Emotional Eating in Children Image

A recent study suggests that emotional eating in children is observable between the ages of 5 and 7 years old, and that these tendencies can be influenced by parents’ feeding practices.

Many adults experience emotional eating, defined as eating in response to different emotions. Emotional eating has been associated with weight gain and obesity, however, is emotional eating something that can be ‘taught’ to children? A recent study has aimed to build on previous research providing evidence that parents’ use of food as an emotional tool can promote emotional eating in their children.

The current study aimed to determine whether children between the ages of 5 and 7 years are more likely to eat under conditions of stress, even when they are not hungry. Additionally the researchers set out to determine whether feeding practices of parents have any influence on the tendencies of children to emotionally over eat.

The researchers studied a sample of 35 children (aged between 2.8 and 5 years) and their parents. At the beginning of the study the parents completed a number of questionnaires, including questions regarding uses of food, for example, use of food as a reward. At a following session, children were provided a room with toys to play with. The children ate a provided lunch with their mothers, and were instructed to eat until they were full. Following the meal, the children were asked to rate their mood by looking at a 5-point smiley-face scale. The investigator then showed the children some toys and instructed the children that if they completed a coloring task they would be able to choose one of the toys. The coloring task was designed such that a required color would be missing, ensuring that the child would not be able to finish the required task, and would therefore not receive the toy.
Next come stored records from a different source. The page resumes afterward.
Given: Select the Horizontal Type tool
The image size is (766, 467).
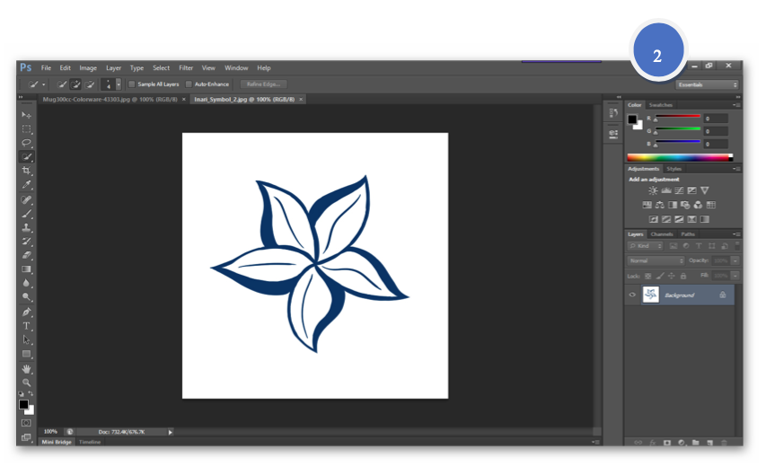Looking at the screenshot, I should 26,325.
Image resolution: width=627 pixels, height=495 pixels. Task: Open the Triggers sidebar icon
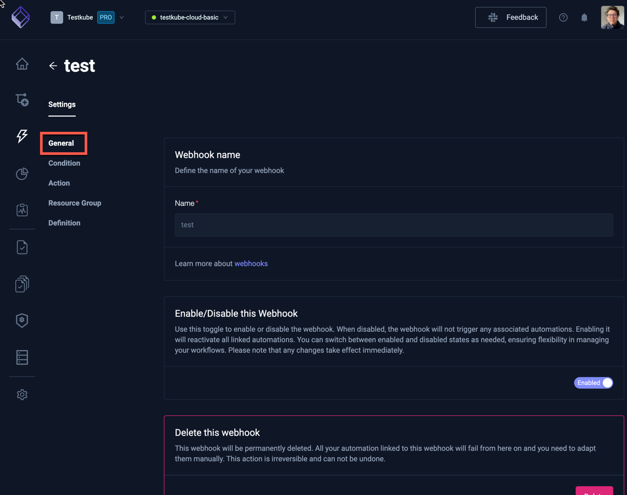click(22, 100)
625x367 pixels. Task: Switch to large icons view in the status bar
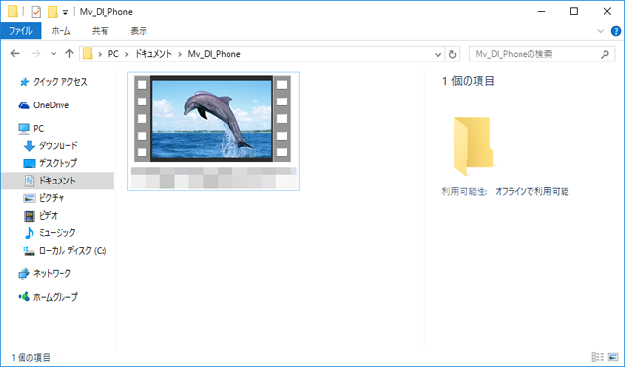pyautogui.click(x=613, y=357)
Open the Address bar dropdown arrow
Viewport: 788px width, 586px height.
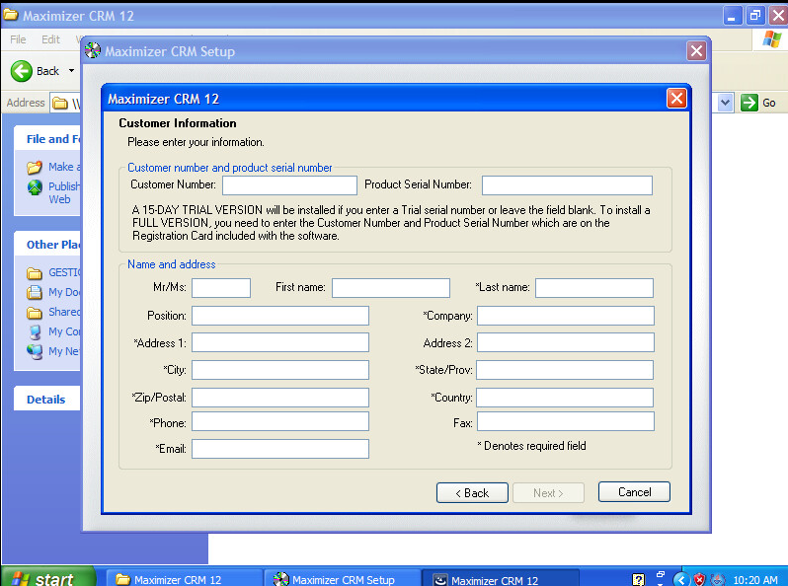(x=725, y=103)
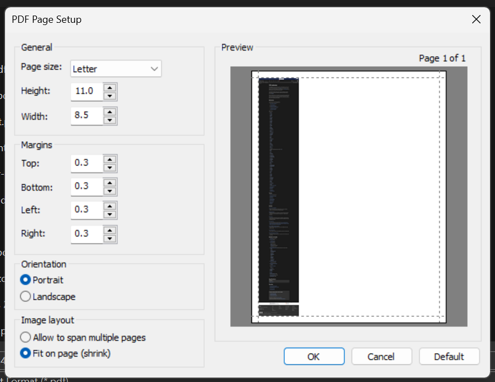Select Landscape orientation
Viewport: 495px width, 382px height.
click(25, 296)
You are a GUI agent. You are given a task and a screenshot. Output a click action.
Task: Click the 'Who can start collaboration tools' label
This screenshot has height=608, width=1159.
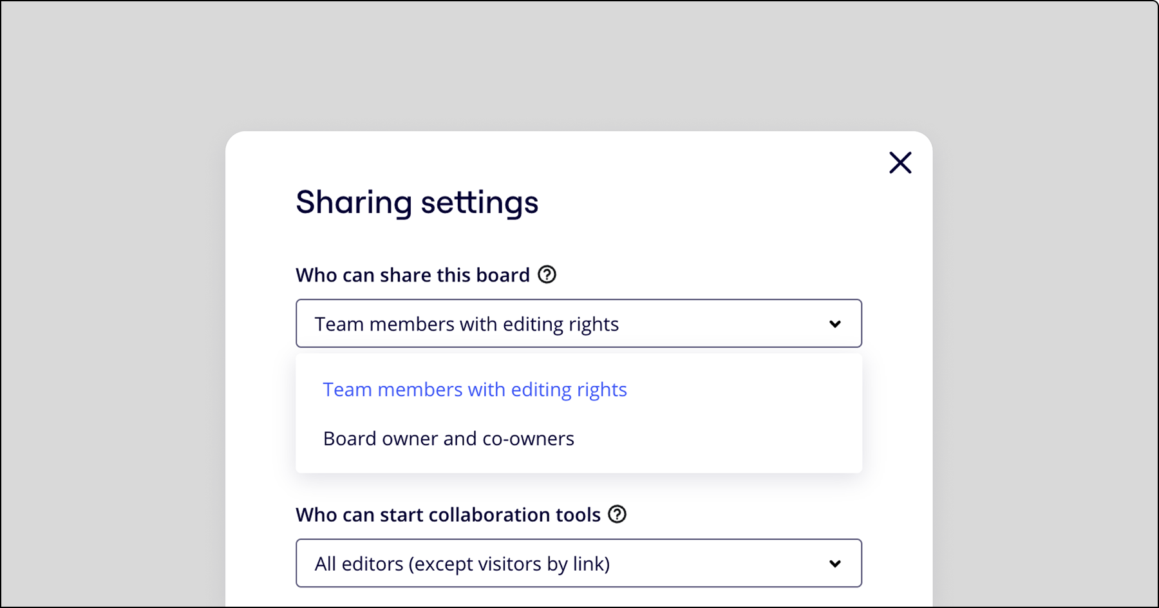(448, 515)
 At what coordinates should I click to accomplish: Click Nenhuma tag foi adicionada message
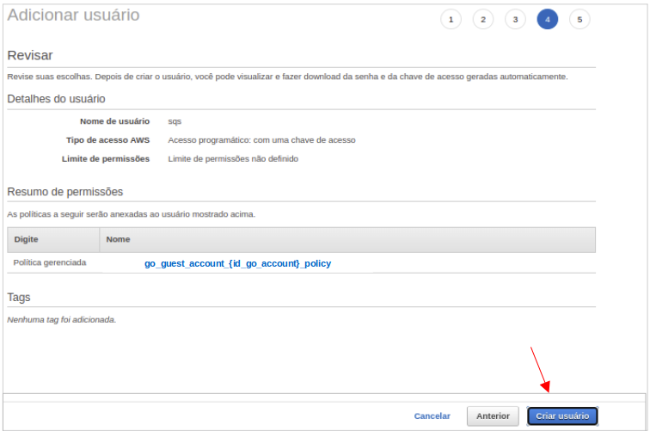[61, 319]
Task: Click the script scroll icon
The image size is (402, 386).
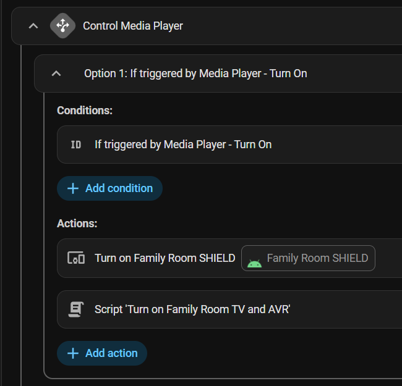Action: click(76, 309)
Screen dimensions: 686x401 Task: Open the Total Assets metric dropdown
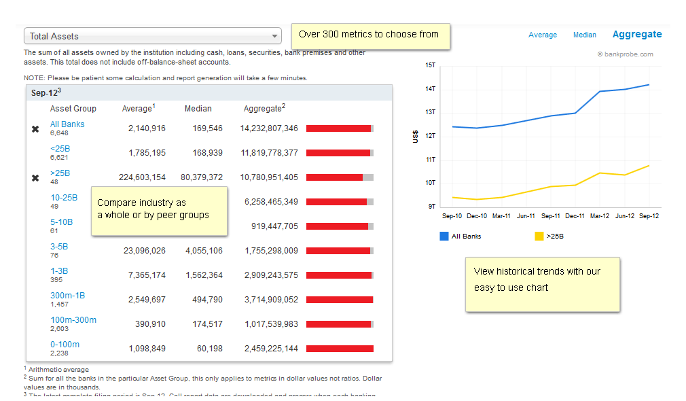click(152, 36)
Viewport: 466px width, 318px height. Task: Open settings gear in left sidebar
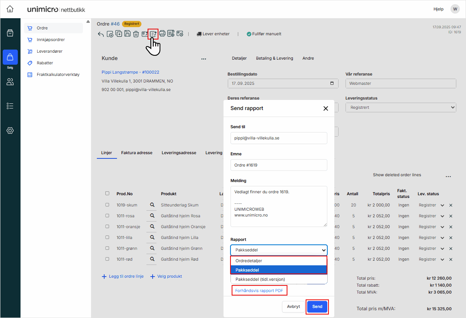tap(10, 131)
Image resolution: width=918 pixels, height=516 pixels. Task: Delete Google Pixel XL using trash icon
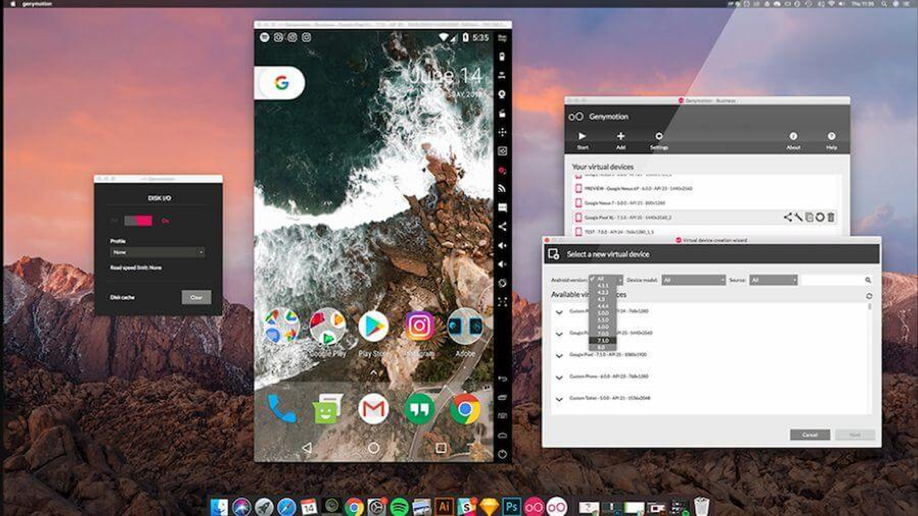(831, 218)
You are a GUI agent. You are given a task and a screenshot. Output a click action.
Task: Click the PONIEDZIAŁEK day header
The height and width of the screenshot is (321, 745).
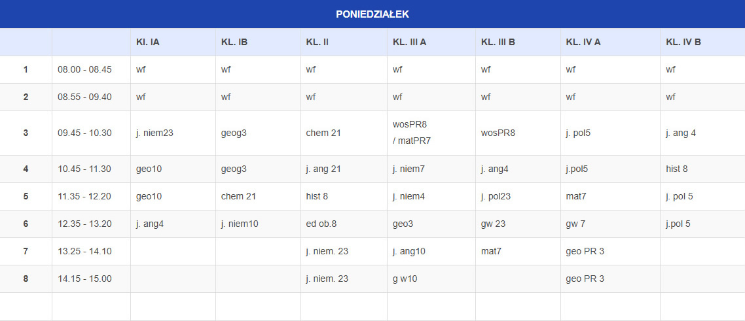point(372,14)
The child was again asked to rate their mood on the smiley face scale. At this point, the researcher placed 6 bowls of snacks in front of the child, and explained that the child could either eat the snacks or play with some toys while she would search for the crayon. When the researcher returned the missing crayon, the child finished the coloring, and received their toy. The child then again rated their mood on the smiley face scale. A control group of children also completed the coloring task, however no crayon was missing for this group of children.

The results of the study revealed that children who were involved in the ‘missing crayon’ group ate a significantly greater amount of calories when compared with children in the control group. From the surveys the mothers filled out, the researchers found that the more the mothers used food as a reward, or restricted food for health reasons, the more the children tended to eat even when they weren’t hungry, under conditions of negative emotion.

The researchers suggest that parents can influence children’s eating habits, in particular emotional eating in children, by restricting or rewarding with food. This in turn may teach children to rely on food to cope with their negative emotions. They suggest that due to the fact that emotional over eating increases with age, there is more research necessary to further evaluate the lasting implications in terms of food intake and weight gain.

 

 

Farrow, CV, Haycraft, E, Blissett, JM “Teaching our children when to eat: how parental feeding practices inform the development of emotional eating—a longitudinal experimental design” Am J Clin Nutr May 2015 vol. 101 no. 5 908-913.